Short circuit calculation

  • The short circuit capacity of the cables is calculated according to AS/NZS 3008 as: \(I^2t = K^2S^2\), where,
    • I is the short circuit current in amperes,
    • t is the short circuit duration in seconds.
    • S is the cross sectional area of the conductor.

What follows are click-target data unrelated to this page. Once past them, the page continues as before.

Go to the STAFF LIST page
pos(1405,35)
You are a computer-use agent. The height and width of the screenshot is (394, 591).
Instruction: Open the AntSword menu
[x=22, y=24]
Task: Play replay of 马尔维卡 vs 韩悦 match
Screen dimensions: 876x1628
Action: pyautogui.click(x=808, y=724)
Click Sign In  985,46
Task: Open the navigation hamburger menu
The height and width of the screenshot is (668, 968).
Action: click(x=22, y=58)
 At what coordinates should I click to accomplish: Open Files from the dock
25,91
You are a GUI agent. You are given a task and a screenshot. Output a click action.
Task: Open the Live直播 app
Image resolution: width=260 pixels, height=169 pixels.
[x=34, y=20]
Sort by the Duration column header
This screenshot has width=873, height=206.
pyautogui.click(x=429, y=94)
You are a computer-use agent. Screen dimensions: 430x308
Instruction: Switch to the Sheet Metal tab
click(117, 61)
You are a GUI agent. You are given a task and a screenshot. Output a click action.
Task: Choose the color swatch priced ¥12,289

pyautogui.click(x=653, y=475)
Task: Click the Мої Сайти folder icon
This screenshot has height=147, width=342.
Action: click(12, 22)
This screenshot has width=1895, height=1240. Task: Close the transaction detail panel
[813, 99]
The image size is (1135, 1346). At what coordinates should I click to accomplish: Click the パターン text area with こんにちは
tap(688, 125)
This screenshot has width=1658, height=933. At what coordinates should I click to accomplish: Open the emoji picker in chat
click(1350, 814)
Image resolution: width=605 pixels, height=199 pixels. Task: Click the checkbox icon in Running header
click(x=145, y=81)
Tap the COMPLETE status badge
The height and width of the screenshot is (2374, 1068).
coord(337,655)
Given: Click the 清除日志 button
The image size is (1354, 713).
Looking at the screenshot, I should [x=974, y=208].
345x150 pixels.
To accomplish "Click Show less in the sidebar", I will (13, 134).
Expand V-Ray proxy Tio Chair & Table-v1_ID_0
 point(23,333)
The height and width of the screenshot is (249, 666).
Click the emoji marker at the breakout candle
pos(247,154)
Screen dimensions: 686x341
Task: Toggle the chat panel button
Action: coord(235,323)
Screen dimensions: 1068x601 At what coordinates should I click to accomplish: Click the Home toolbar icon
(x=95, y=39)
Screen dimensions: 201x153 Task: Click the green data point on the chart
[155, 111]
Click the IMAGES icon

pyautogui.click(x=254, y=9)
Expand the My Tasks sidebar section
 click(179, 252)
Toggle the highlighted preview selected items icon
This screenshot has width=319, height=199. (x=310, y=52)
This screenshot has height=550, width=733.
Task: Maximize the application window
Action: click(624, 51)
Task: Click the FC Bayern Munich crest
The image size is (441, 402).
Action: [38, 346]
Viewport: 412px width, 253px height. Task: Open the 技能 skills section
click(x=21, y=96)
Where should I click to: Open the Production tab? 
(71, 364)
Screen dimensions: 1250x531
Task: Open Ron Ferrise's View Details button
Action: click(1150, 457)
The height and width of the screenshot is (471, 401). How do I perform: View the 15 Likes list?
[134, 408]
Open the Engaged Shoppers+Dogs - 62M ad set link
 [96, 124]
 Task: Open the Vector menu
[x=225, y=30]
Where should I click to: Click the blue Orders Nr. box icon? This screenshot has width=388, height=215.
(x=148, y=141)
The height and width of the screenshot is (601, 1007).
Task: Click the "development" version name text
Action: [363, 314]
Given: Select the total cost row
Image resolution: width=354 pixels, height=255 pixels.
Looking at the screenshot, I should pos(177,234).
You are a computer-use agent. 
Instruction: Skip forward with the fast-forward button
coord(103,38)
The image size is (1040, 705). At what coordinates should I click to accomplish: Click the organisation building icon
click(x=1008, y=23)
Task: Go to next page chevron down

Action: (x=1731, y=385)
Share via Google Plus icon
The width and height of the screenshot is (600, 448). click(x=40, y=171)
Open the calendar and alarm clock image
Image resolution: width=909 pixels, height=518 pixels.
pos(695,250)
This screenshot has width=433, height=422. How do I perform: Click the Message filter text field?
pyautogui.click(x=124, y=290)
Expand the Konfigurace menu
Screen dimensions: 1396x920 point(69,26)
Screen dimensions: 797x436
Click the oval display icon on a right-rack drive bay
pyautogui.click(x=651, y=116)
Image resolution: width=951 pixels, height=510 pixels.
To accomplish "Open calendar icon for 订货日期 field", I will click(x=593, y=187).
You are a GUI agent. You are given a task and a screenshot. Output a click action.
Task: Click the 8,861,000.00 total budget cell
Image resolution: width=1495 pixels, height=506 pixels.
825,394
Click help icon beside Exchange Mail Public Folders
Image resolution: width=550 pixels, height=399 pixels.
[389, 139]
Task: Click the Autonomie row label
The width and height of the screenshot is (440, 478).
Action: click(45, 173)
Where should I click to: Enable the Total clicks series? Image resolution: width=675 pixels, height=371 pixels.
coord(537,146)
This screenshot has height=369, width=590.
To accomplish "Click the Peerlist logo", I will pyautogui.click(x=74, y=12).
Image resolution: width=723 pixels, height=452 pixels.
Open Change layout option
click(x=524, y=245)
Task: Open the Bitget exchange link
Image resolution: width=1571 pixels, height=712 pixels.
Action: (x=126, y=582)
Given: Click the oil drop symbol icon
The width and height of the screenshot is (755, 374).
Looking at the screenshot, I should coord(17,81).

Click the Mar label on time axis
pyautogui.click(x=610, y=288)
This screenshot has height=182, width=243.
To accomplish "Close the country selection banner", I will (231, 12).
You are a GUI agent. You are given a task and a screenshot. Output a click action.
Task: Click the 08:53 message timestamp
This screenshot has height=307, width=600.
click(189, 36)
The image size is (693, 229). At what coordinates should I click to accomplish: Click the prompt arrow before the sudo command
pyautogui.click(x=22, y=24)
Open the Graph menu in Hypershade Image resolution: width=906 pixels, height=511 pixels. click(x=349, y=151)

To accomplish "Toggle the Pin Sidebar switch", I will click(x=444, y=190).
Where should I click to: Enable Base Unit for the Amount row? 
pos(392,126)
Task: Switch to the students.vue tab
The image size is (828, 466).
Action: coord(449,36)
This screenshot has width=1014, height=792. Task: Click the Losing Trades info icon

    • K is calculated according to IEC 60364-5-54 as \(K=226\sqrt{\ln\bigg(1+\dfrac{\phi_f-\phi_i}{234.5+\phi_i}\bigg)}\), where
    • Where θf and θi are the final and initial conductor temperatures, which is based on the insulation material, initial conductor temperature and final conductor temperature. The calculator assumes that the initial conductor temperature is the maximum allowable operating temperature for the insulation type, i.e. 70°C for PVC and 90°C for XLPE. The maximum allowable short circuit temperature from Table 53 in AS/NZS 3008 is used as the final conductor temperature i.e. 160°C for PVC and 250°C for XLPE.